- TASK STATEMENT:
Output the lines below verbatim, starting at the line that contains "483x278 pixels. How" and continuing through the final line, inclusive. Omit the pictures.

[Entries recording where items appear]
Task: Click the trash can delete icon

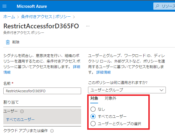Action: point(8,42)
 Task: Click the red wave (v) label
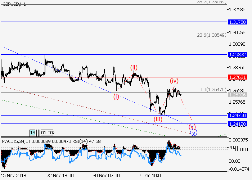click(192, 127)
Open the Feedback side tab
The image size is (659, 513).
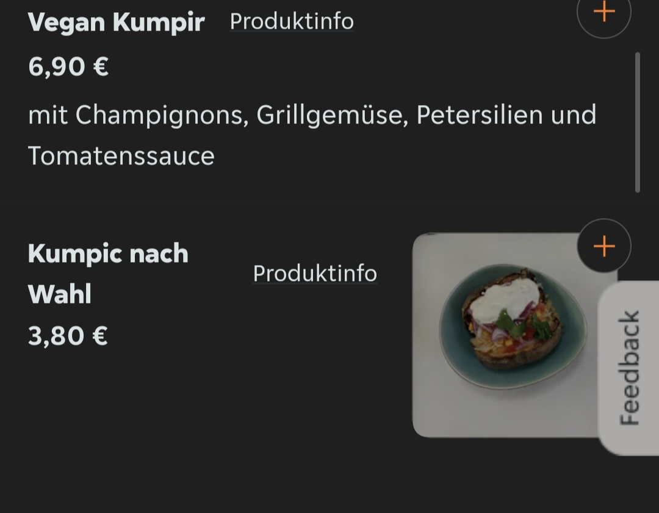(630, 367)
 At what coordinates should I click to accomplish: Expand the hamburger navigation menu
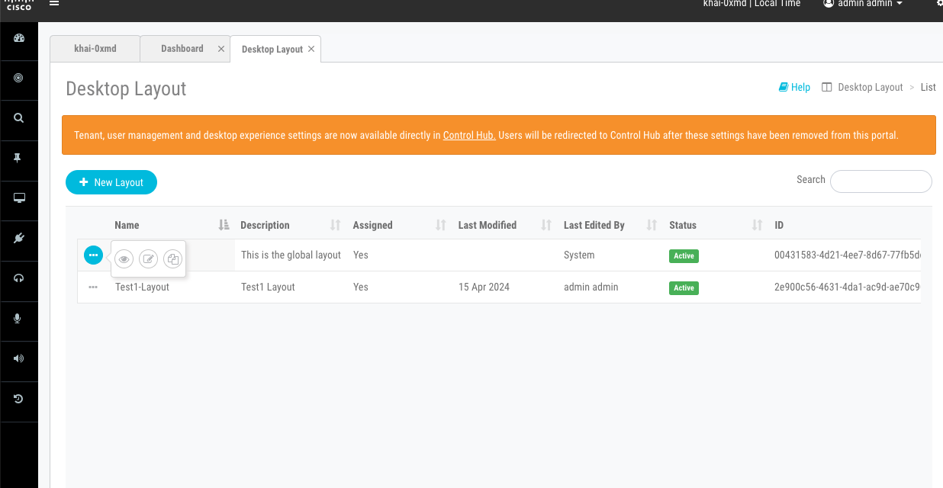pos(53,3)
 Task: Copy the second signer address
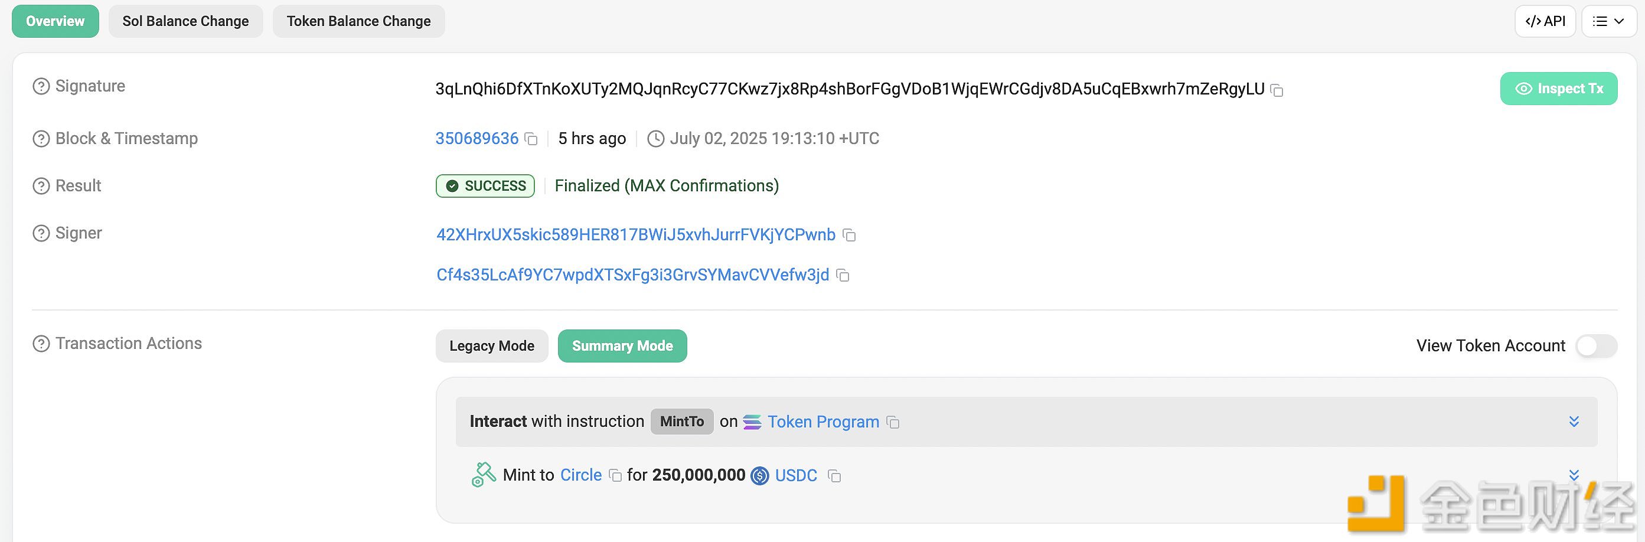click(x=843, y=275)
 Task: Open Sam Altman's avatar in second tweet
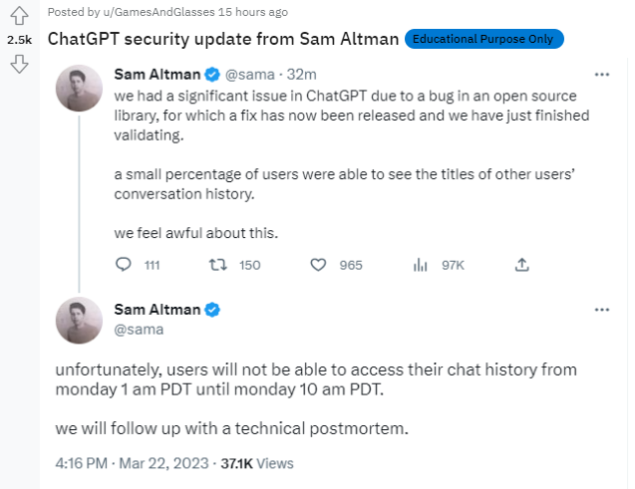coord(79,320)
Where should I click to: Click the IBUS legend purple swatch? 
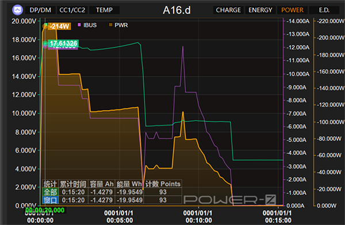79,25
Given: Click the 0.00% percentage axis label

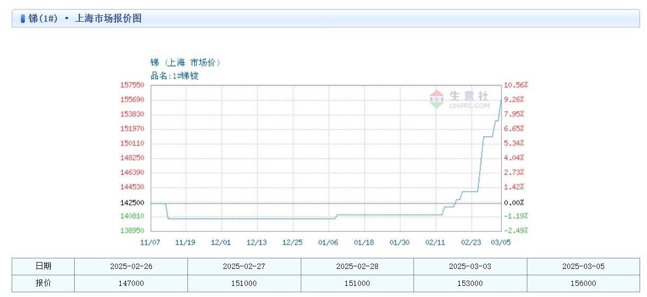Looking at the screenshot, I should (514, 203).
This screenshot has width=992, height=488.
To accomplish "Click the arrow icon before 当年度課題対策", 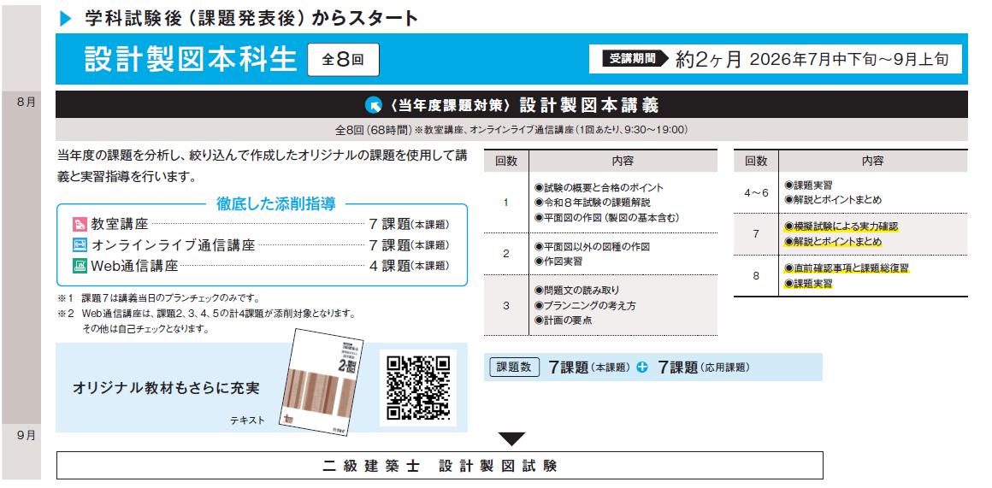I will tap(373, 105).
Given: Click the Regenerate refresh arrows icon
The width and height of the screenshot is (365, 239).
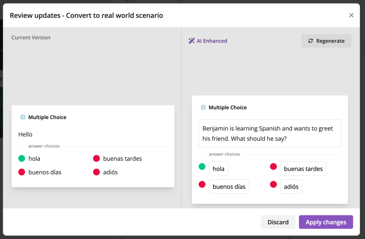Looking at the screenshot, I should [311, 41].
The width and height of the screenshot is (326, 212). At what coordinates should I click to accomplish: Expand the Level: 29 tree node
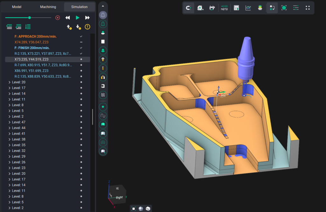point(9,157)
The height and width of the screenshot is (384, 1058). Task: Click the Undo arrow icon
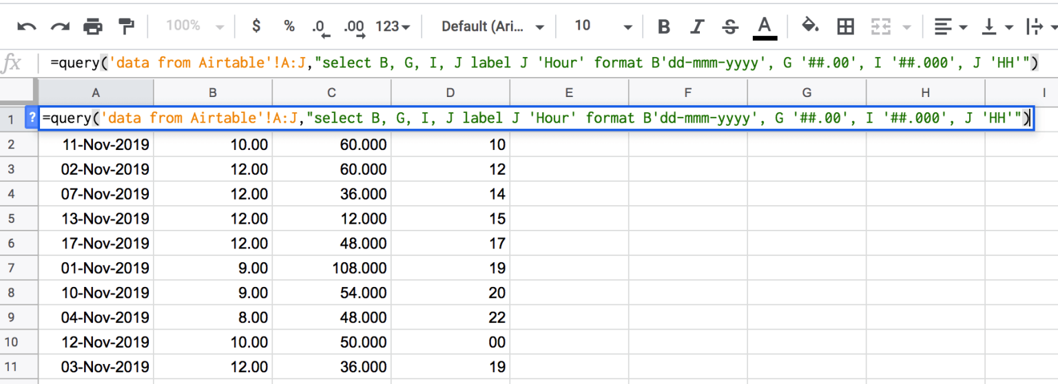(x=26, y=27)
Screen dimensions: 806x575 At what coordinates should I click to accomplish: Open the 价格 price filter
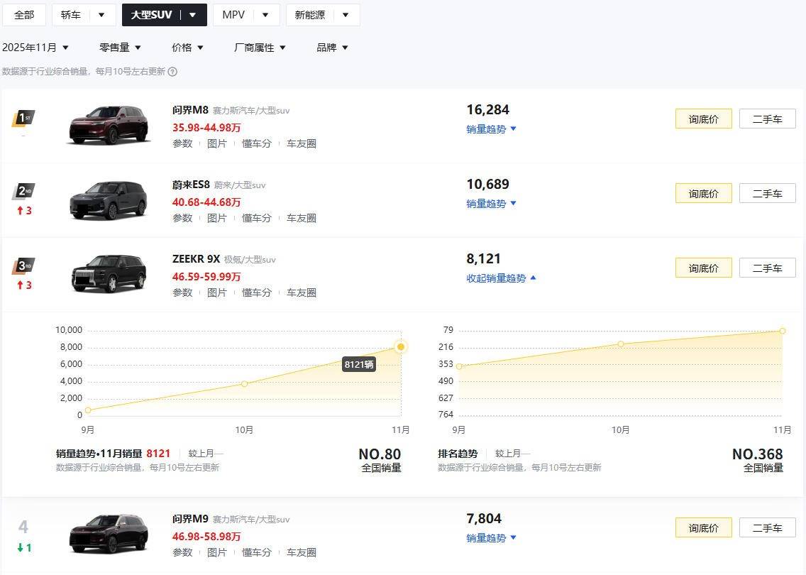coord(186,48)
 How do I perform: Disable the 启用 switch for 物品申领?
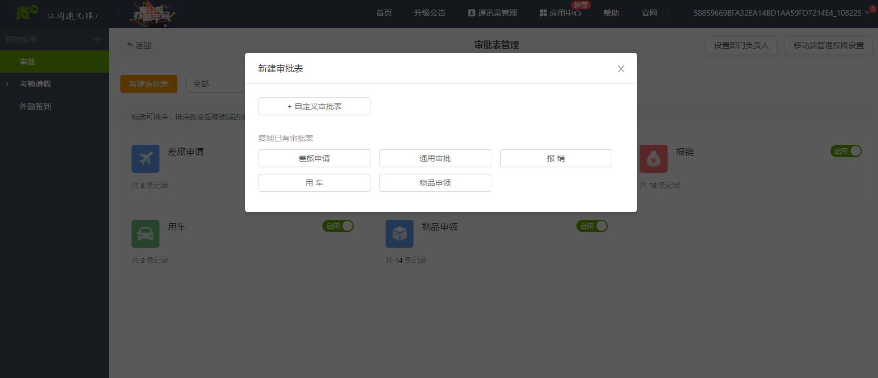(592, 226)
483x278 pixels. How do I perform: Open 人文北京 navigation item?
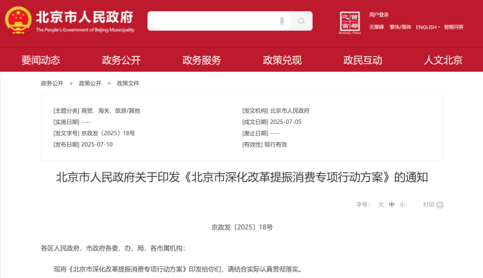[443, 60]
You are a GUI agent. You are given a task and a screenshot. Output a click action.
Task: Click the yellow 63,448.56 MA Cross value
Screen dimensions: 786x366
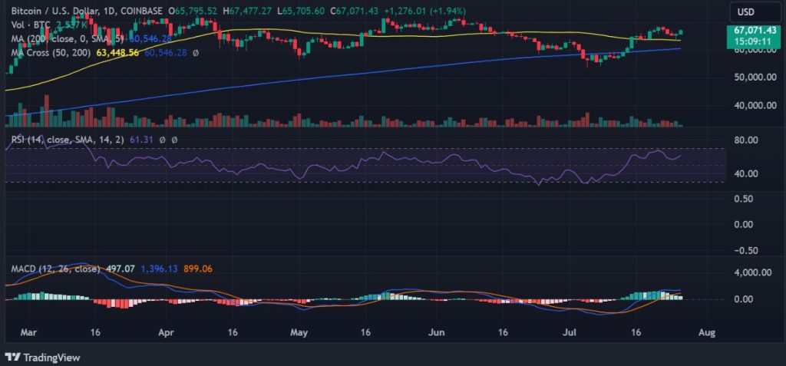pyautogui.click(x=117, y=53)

- RESPONSE:
483x278 pixels. How do I perform: Open 人文北京 navigation item?
[443, 60]
You are a GUI agent. You are given a task and a screenshot. Output a click action.
Task: Click the yellow 63,448.56 MA Cross value
Screen dimensions: 786x366
pyautogui.click(x=117, y=53)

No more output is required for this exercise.